* [Task brief]
Print the data exactly. Omit the pictures.

* [Source information]
----------
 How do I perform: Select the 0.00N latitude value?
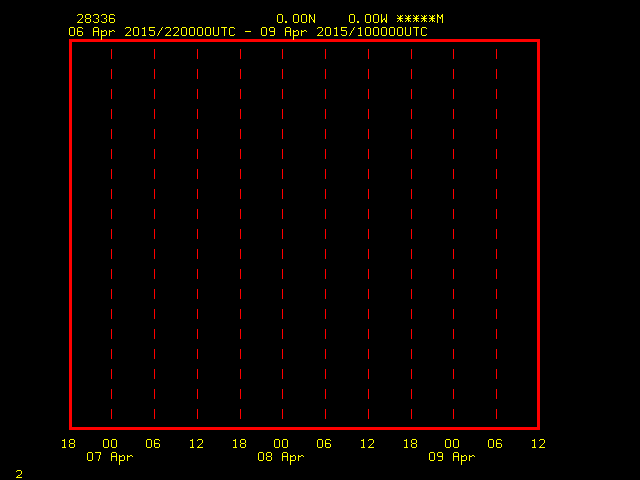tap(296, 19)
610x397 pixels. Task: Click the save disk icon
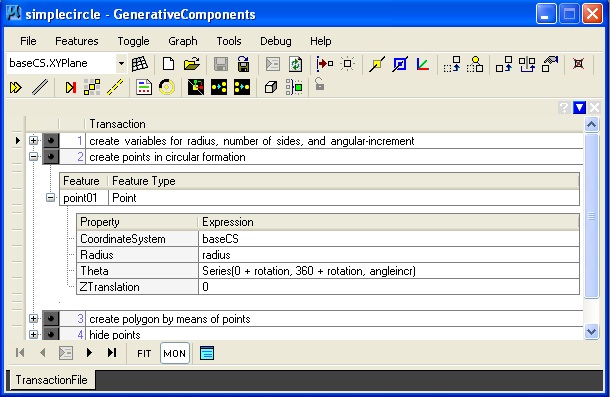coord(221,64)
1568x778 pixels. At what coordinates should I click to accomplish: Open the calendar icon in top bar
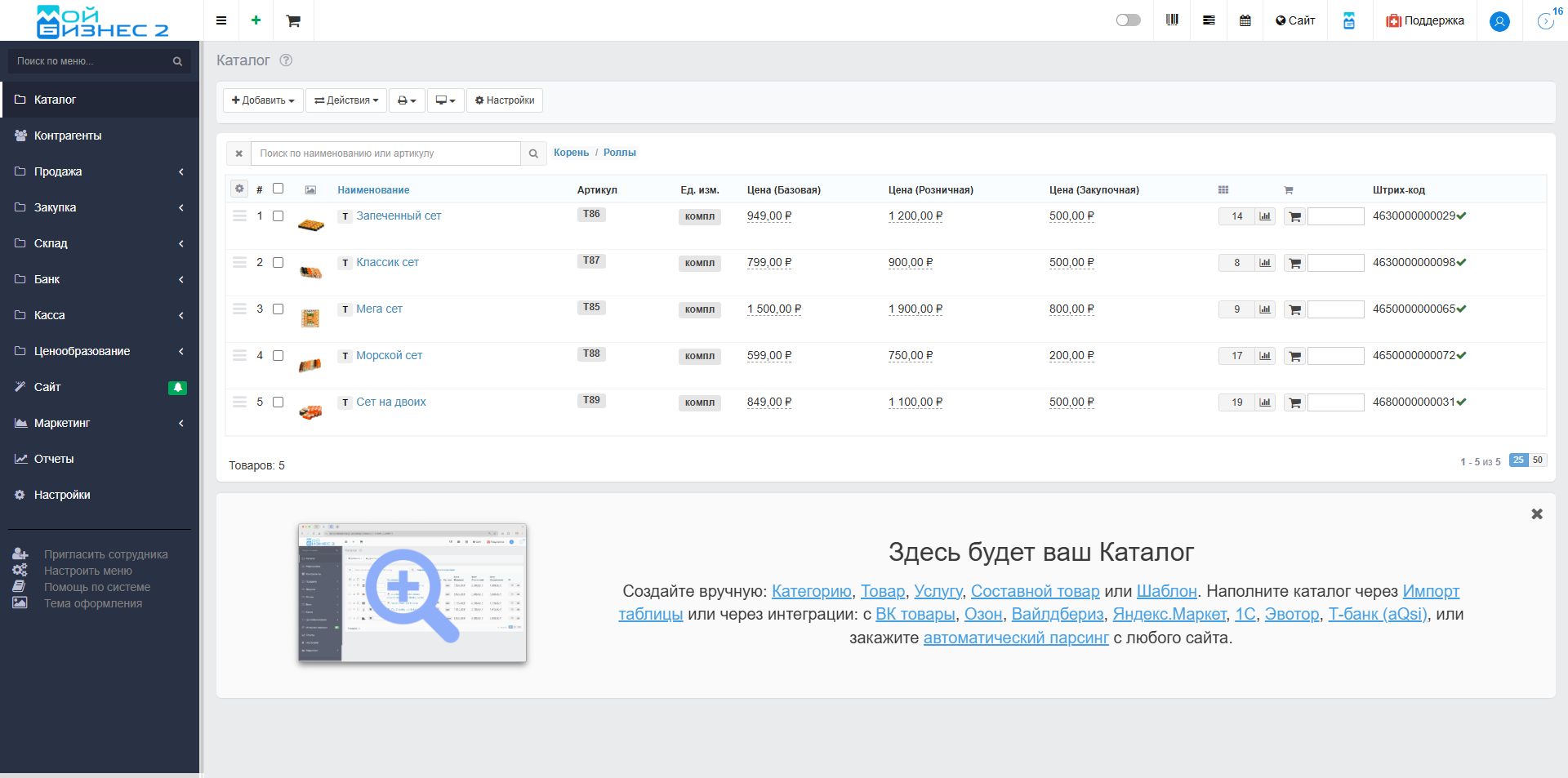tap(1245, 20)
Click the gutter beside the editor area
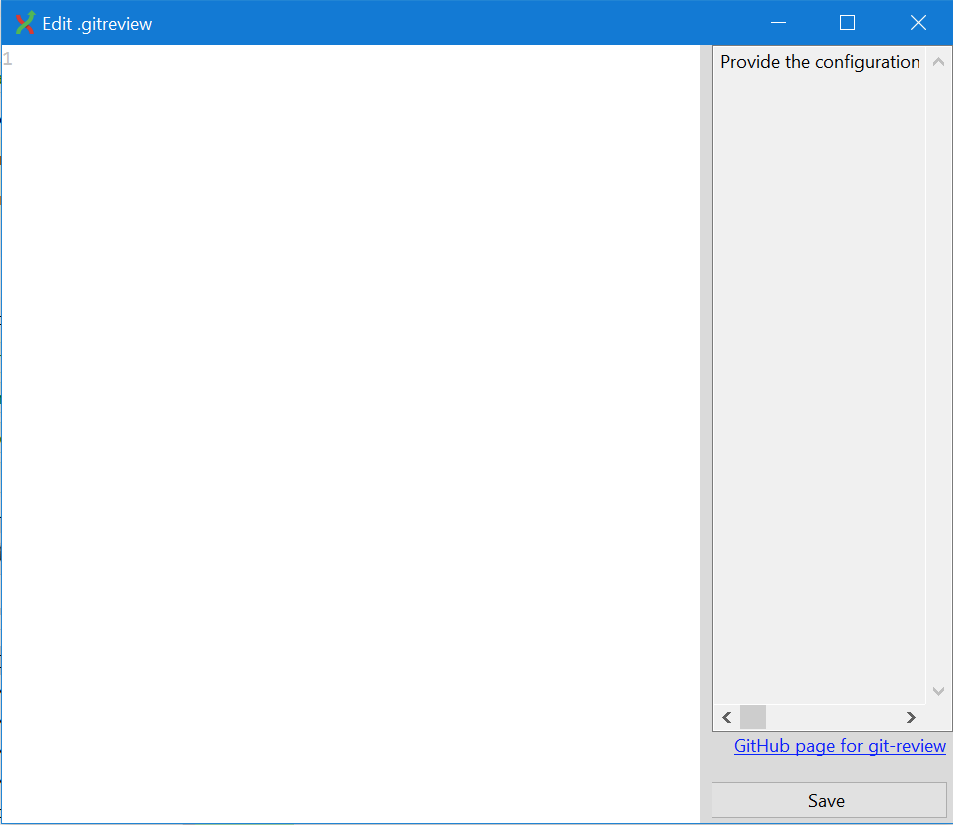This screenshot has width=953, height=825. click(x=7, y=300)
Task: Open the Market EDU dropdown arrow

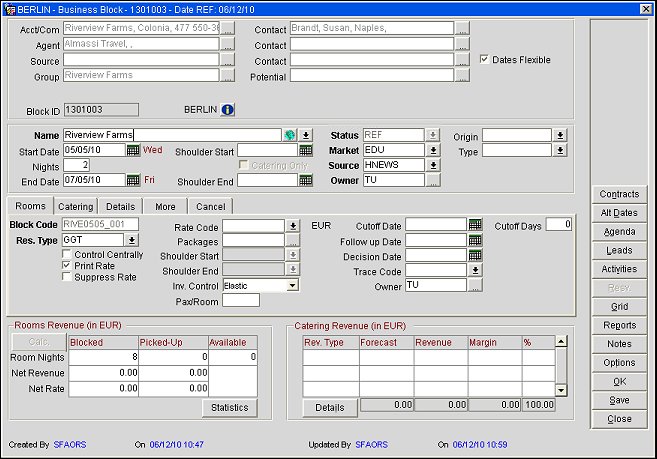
----------
* [Output]
 How do I perform: Select the 0.00N latitude value?
tap(296, 19)
610x397 pixels. Task: Click the save disk icon
coord(221,64)
1568x778 pixels. At what coordinates should I click to accomplish: Open the calendar icon in top bar
tap(1245, 20)
Click the gutter beside the editor area
This screenshot has width=953, height=825. click(x=7, y=300)
Task: Open the Market EDU dropdown arrow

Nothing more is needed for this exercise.